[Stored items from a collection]
* * * *
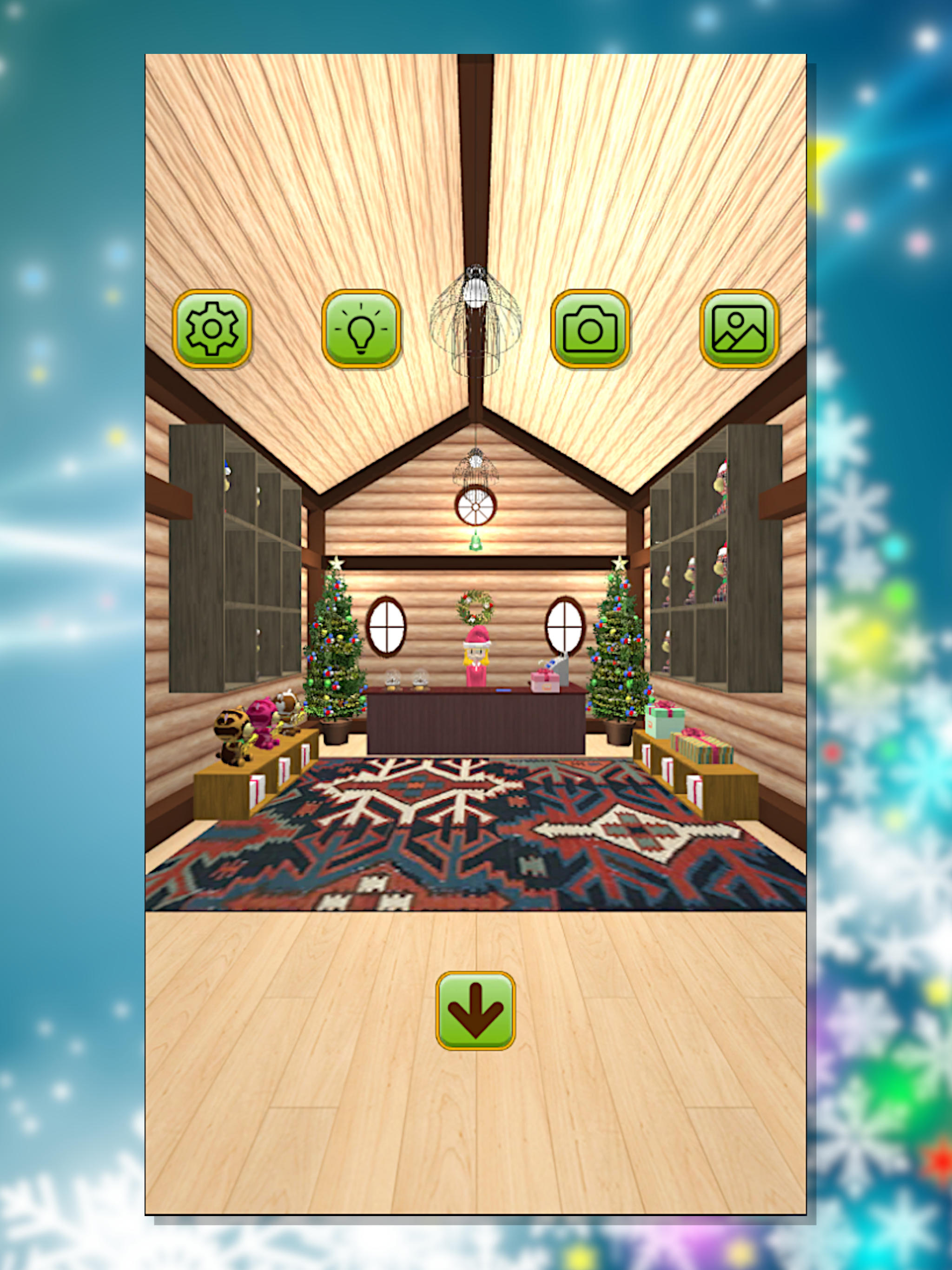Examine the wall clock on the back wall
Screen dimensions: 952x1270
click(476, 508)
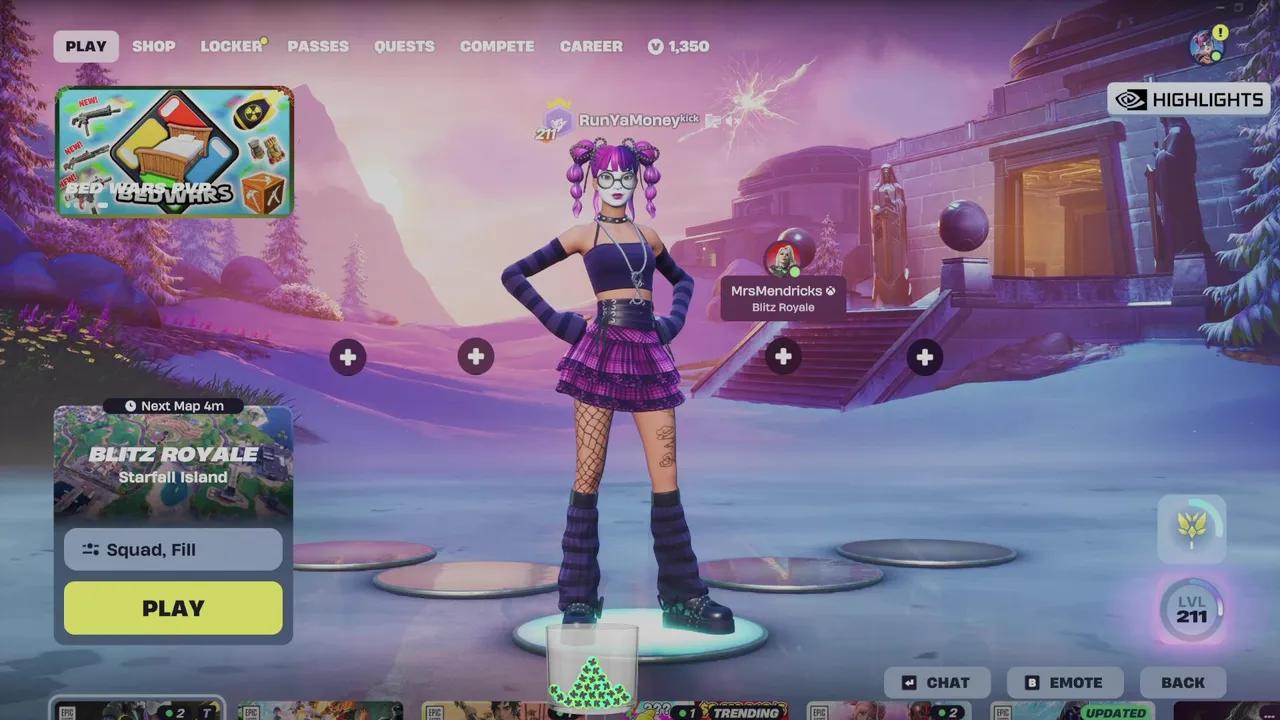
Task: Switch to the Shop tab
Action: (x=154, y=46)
* * * *
== Your goal ==
Update all of the material by replacing "Shop" with "Settings" and leaving everything else unchanged. Leave the pictures out of your answer.

== Answer ==
Examine the wall clock on the back wall
Screen dimensions: 952x1270
click(476, 508)
Task: Switch to the Settings tab
Action: (x=154, y=46)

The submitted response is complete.